**Data for processing**
[Begin]

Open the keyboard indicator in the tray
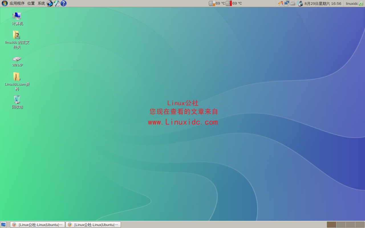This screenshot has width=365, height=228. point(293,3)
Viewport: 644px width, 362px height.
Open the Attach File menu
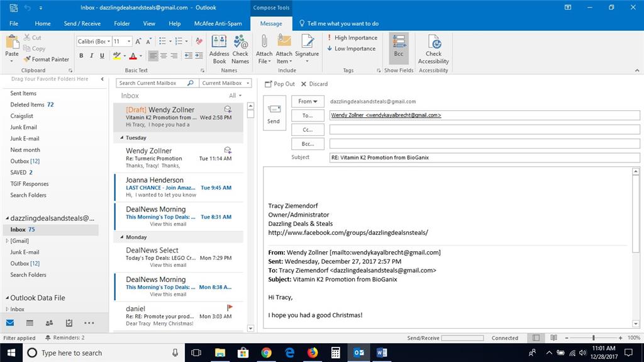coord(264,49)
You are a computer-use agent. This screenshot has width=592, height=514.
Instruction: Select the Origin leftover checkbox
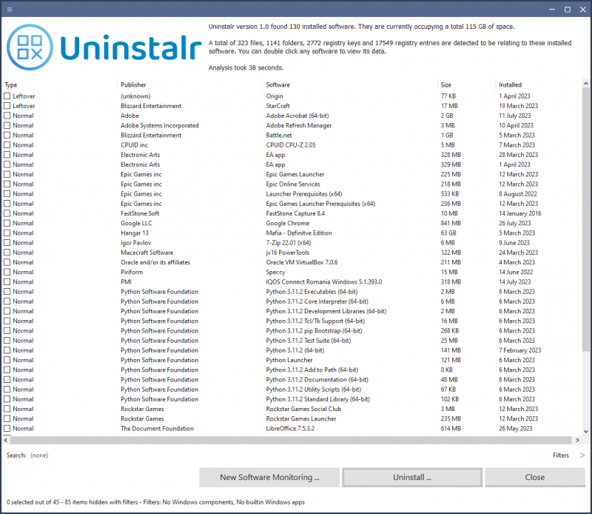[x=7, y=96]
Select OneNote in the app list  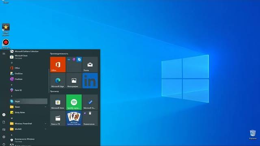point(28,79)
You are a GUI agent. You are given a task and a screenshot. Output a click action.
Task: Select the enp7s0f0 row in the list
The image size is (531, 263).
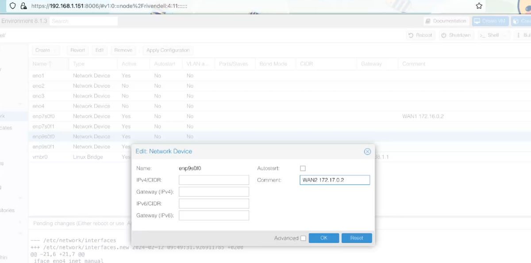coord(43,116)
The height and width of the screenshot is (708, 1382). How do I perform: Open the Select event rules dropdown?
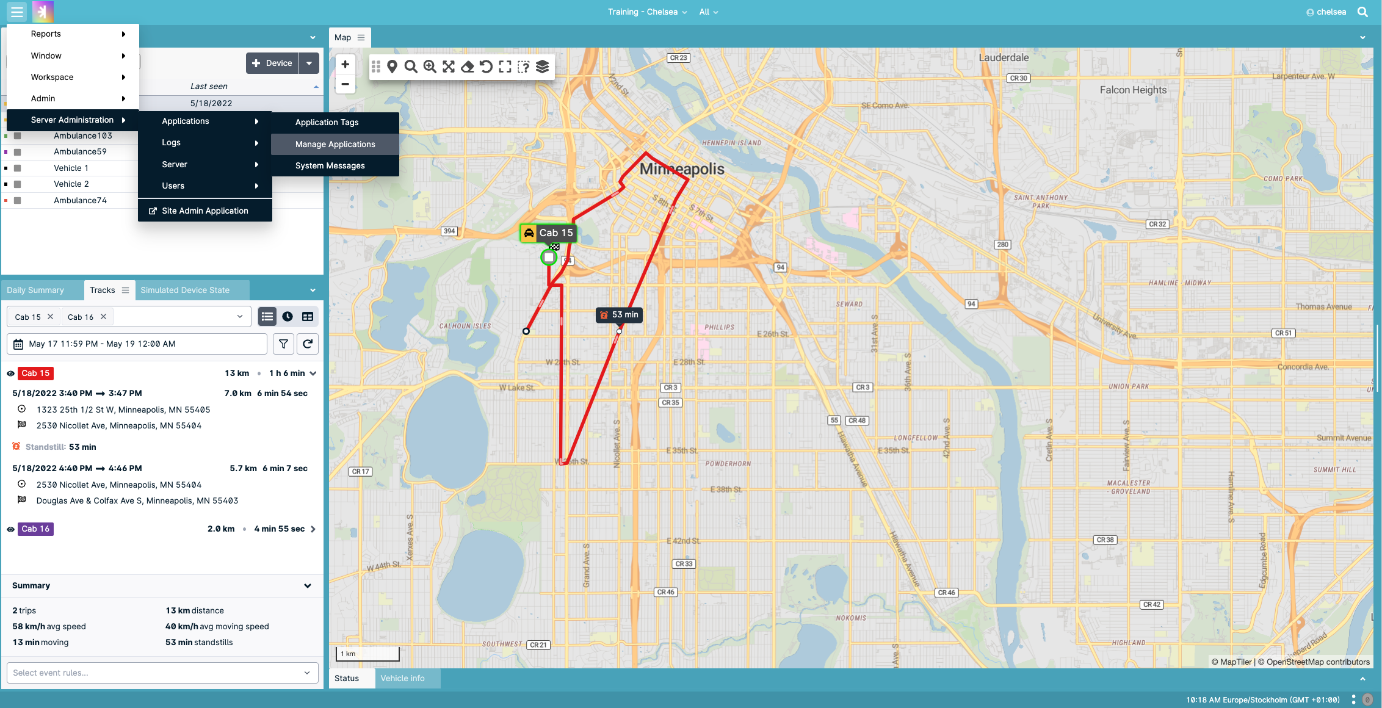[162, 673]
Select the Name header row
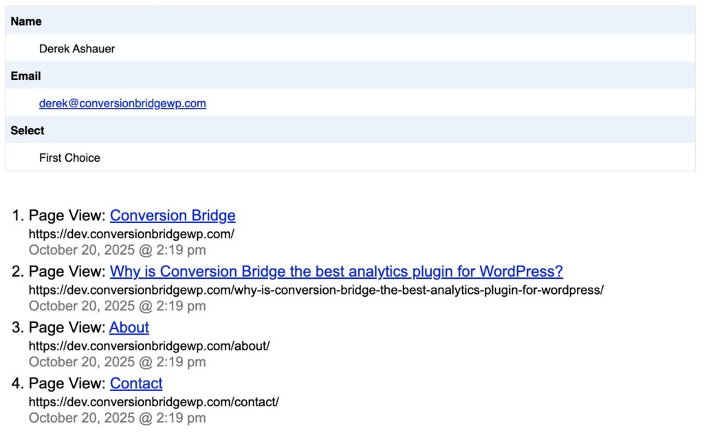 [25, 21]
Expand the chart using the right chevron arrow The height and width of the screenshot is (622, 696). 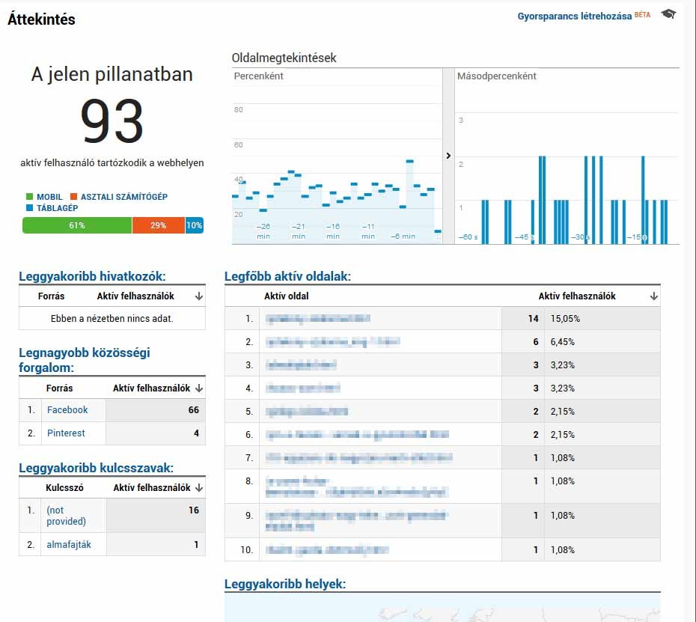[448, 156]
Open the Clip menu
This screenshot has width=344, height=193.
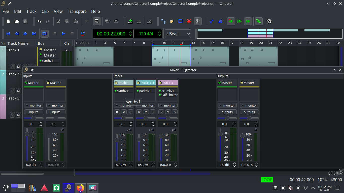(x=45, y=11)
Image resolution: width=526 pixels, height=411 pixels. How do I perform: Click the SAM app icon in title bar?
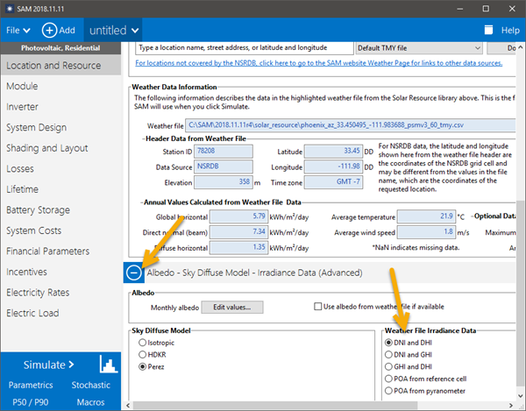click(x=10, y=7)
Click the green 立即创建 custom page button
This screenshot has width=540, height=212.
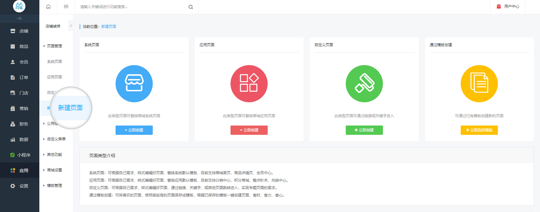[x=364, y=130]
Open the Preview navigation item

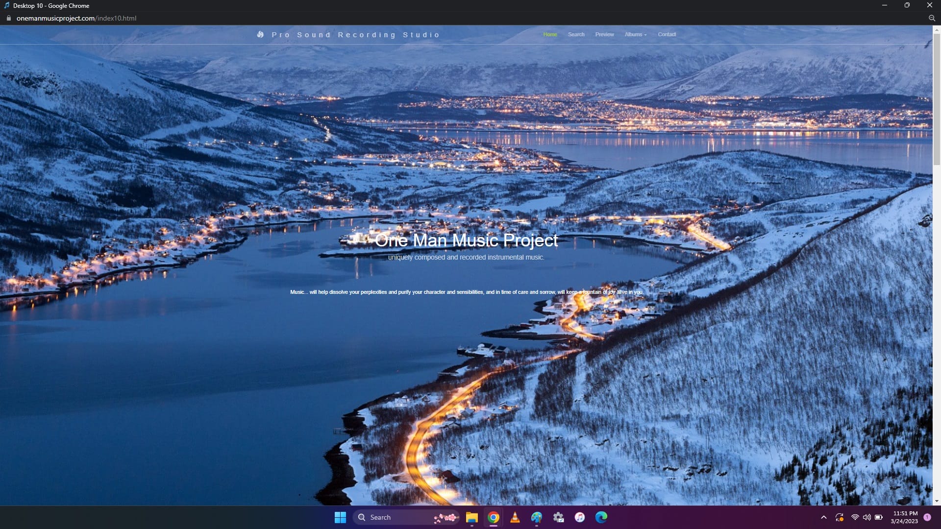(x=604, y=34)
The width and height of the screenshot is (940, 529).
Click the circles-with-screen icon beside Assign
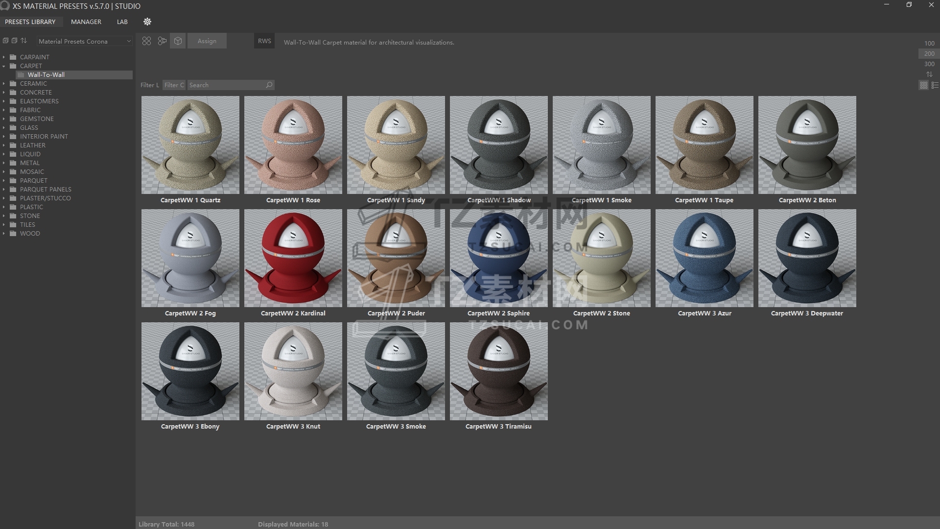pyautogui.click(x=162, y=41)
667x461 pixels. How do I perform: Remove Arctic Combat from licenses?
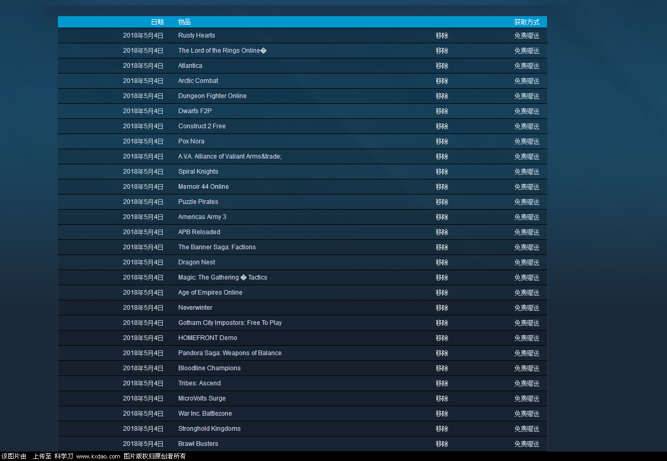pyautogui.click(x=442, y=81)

[End]

**Task to complete**
Echo the rows verbatim, from the first row through the line containing "coord(264,49)", inclusive, and omit the pictures from the output.

**Finished answer**
Open the keyboard indicator in the tray
This screenshot has width=365, height=228. point(293,3)
Viewport: 644px width, 362px height.
Open the Attach File menu
coord(264,49)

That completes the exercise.